Outsourcing is always good for situations when a broader skill set and deeper industry specialization are needed. You could receive additional intellectual capital that will give you insights and recommendations on leading practices through access to leading-edge tools and methodologies. All of these will effectively transfer new knowledge and build new capabilities into your company.

IS INTERNAL AUDIT OUTSOURCING NECESSARY?

There’s quite a debate over the pros and cons of outsourcing the Internal Audit function. The concerns are mainly derived from the risk, responsibility, and reliability issues connected with the choice of external consultants. And that’s exactly how it should be. A good team would address these concerns by giving you and fulfilling a checklist of things to demand from an outsourced internal audit service arrangement where:

  • All objectives are clearly defined;
  • The scope of the service will be transparent;
  • The expertise level needed will be properly identified;
  • You would be able to review and agree on the performance metrics;
  • Together you will be able to plan for and establish who does what for remediation and follow up;
  • You get assistance to create your own quality assurance and improvement programs;
  • Define clear rules for deliverables, i.e. the work papers when the service terminates;
  • You are in control to limit, if applicable, the work your vendor may do for your competitors.

With the right people, methodologies, and technologies, the process and the professionals involved in the outsourcing should represent a true and objective alternative to an in-house solution. Through a business approach and cost-efficiency, the service company you hire should become your partner in risk for your business.

THE PROCESS

A typical outsourced internal audit project will have five phases:

 

  • Selection – organization-wide or pre-selected area/project risk assessment to define audit surface and objective;
  • Planning – gather relevant information, stipulate chain of command/reporting, and draft plan with scope and timing;
  • Execution – fieldwork commences, with regular status meetings to discuss observations, potential findings, and recommendations;
  • Reporting – communicate draft and final report of findings, conclusions, and recommendations;
  • Follow-Up – on findings and approved remediation action plans; and re-audit where applicable.

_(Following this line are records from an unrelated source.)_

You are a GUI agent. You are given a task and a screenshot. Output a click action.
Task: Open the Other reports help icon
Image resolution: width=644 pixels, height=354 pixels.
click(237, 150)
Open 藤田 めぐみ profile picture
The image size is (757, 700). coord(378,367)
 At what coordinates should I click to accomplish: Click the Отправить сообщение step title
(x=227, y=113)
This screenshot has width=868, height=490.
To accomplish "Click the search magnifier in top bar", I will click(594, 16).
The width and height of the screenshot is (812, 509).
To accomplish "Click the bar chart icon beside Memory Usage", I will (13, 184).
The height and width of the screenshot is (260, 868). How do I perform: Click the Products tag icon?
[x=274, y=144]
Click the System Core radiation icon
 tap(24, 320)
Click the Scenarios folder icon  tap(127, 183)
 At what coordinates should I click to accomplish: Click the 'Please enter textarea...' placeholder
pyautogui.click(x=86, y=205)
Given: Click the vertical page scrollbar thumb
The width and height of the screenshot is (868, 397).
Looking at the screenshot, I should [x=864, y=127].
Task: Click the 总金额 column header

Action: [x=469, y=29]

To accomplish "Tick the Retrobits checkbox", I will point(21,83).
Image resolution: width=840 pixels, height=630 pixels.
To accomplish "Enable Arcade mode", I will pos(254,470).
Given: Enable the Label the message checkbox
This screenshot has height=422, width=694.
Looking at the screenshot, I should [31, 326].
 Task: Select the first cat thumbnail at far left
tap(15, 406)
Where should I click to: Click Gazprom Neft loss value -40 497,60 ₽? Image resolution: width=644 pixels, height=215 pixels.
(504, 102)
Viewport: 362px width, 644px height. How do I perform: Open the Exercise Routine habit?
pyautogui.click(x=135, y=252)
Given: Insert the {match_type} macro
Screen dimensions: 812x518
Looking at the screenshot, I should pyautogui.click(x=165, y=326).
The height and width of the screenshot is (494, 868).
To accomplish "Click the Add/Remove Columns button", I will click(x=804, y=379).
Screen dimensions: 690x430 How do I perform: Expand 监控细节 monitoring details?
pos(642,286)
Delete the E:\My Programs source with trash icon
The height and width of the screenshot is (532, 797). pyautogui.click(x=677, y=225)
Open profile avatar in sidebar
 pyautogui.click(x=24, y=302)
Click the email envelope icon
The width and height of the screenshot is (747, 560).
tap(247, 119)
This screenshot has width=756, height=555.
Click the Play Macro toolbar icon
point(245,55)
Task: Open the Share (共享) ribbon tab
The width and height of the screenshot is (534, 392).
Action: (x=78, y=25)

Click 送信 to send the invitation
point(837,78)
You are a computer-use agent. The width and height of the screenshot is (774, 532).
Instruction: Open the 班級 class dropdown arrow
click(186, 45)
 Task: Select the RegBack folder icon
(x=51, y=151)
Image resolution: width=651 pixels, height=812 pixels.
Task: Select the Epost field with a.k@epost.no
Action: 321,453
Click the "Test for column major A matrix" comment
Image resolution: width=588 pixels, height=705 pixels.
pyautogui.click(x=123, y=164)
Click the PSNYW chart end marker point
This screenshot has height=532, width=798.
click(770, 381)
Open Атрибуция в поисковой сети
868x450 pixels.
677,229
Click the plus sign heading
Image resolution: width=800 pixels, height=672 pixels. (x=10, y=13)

WHAT TO LOOK FOR IN TERMS OF PRICING

The costs for an outsourced internal audit service will depend on the size, project complexity, and the industry sector of your company. Based on an initial and ongoing assessment, the vendor should provide flexible, tailored pricing to achieve and maintain internal audit standards.

The service ideology should be based on affordability with a maximized value-for-money approach. Depending on your company’s needs for internal audit involvement, and the complexity of one-time or ongoing projects, you should look for a vendor that will devise the most cost-effective plan to make sure your business model is adequately protected.